Collected data:
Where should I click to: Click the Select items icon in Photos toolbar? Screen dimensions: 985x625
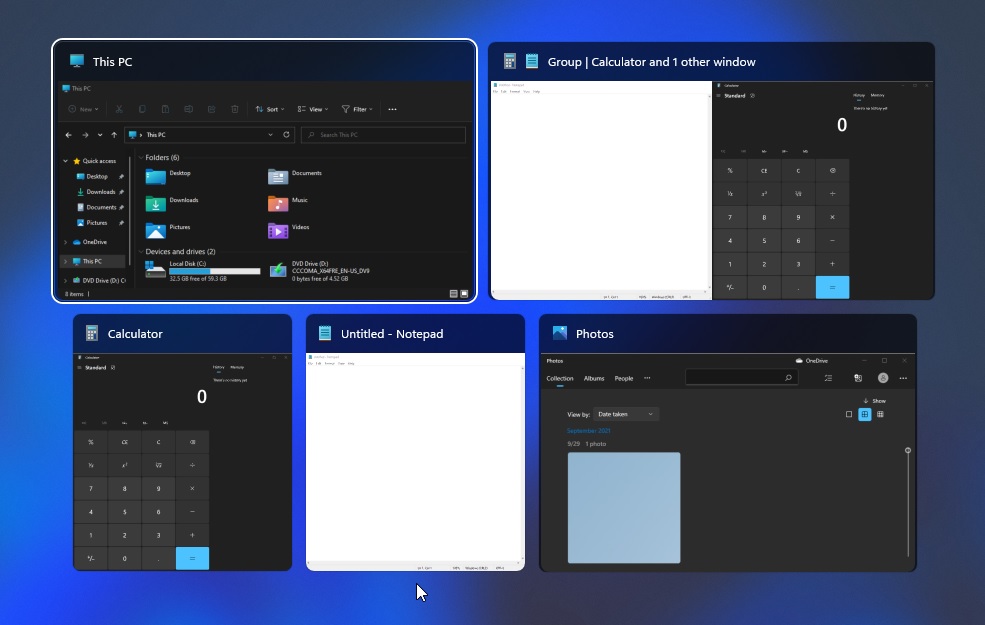click(828, 378)
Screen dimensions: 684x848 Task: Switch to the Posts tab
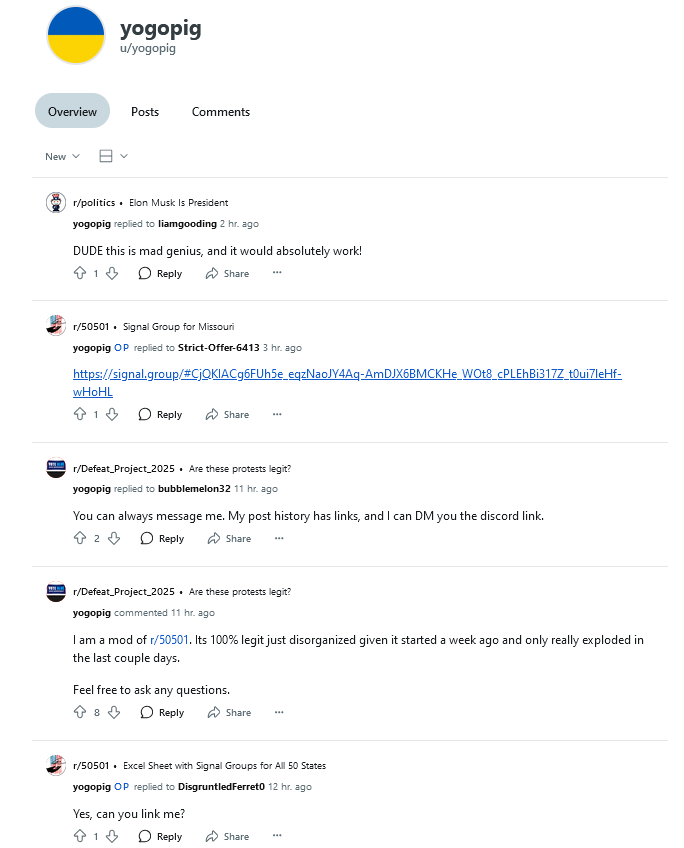[145, 111]
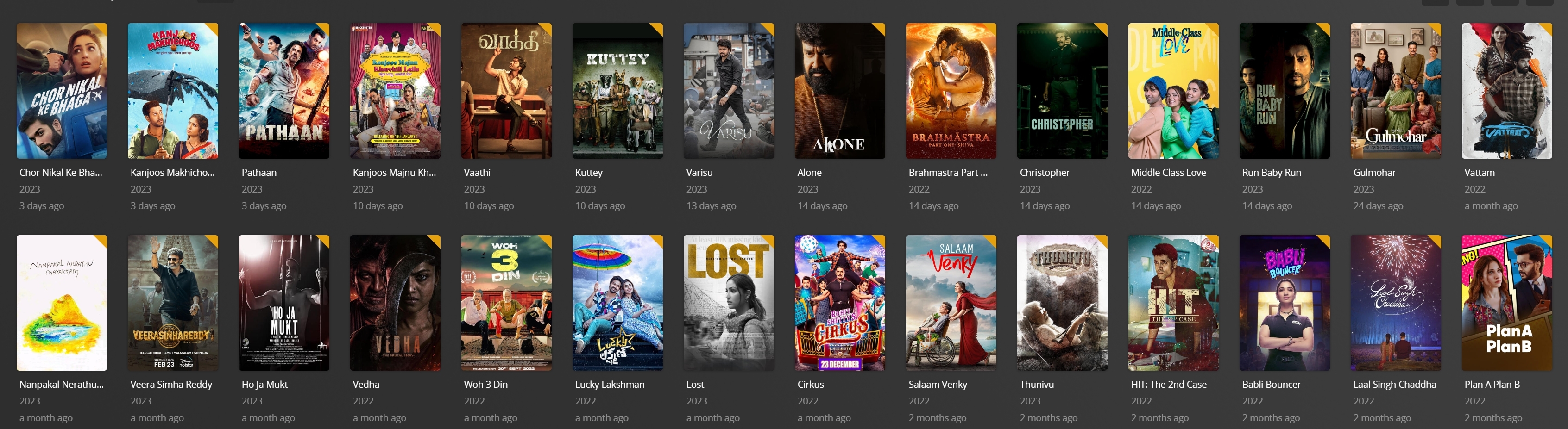Select the Christopher movie poster
This screenshot has height=429, width=1568.
click(x=1062, y=91)
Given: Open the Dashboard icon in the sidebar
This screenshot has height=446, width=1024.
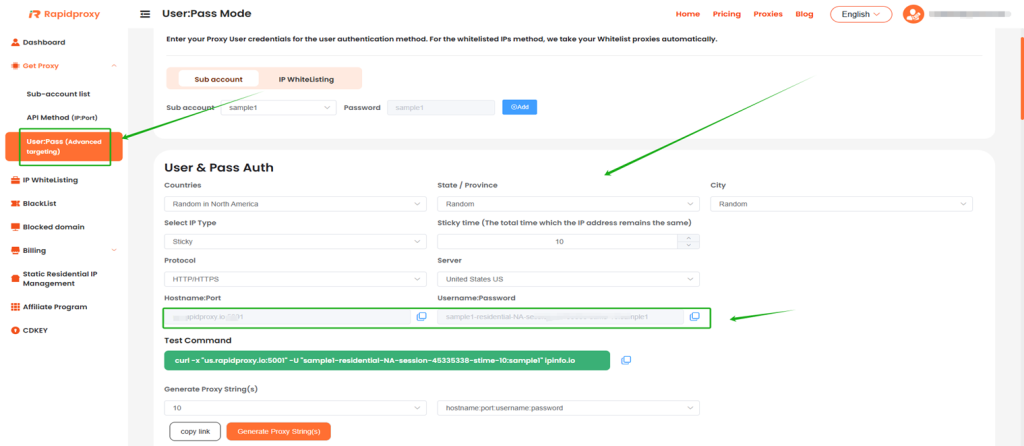Looking at the screenshot, I should coord(16,42).
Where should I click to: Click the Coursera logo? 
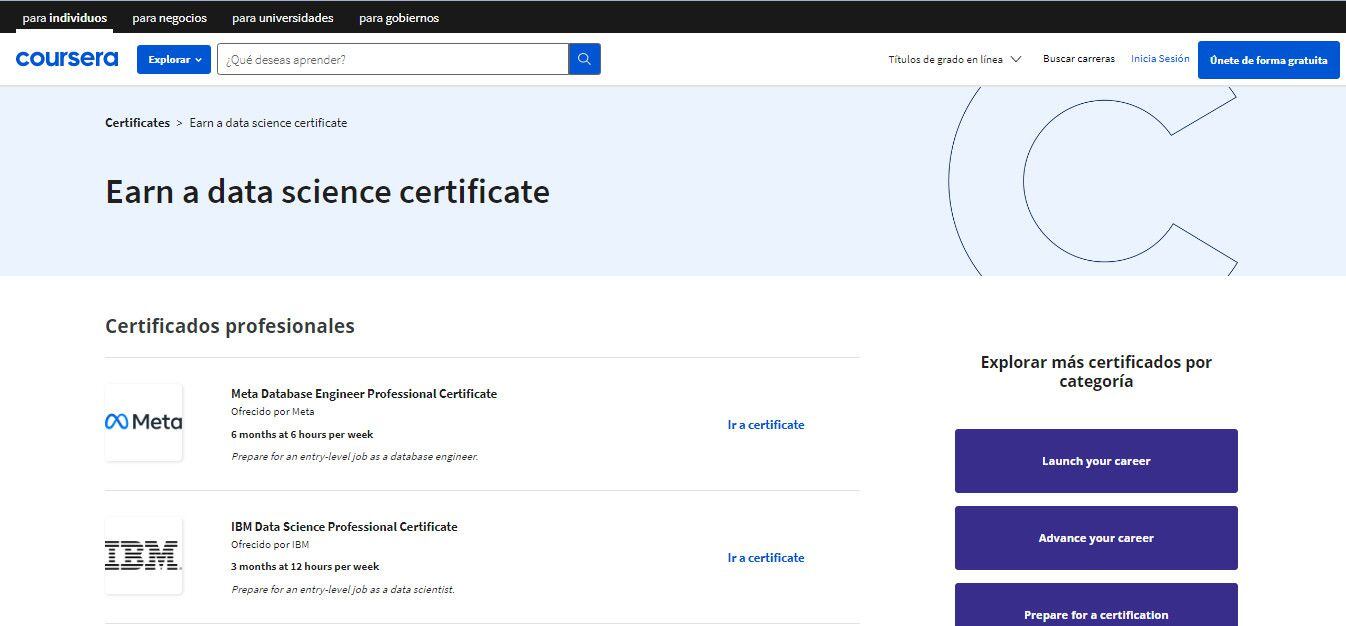coord(67,59)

### Task requirements
The expected answer is the complete set of entries, copied verbatim, with no pictures.

### Expected answer
Where should I click to: Click the Select items icon in Photos toolbar? Screen dimensions: 985x625
click(828, 378)
Screen dimensions: 684x848 Task: Switch to the Posts tab
[145, 111]
Select the Christopher movie poster
This screenshot has height=429, width=1568.
click(x=1062, y=91)
Given: Open the Dashboard icon in the sidebar
This screenshot has height=446, width=1024.
Looking at the screenshot, I should coord(16,42).
Where should I click to: Click the Coursera logo? 
coord(67,59)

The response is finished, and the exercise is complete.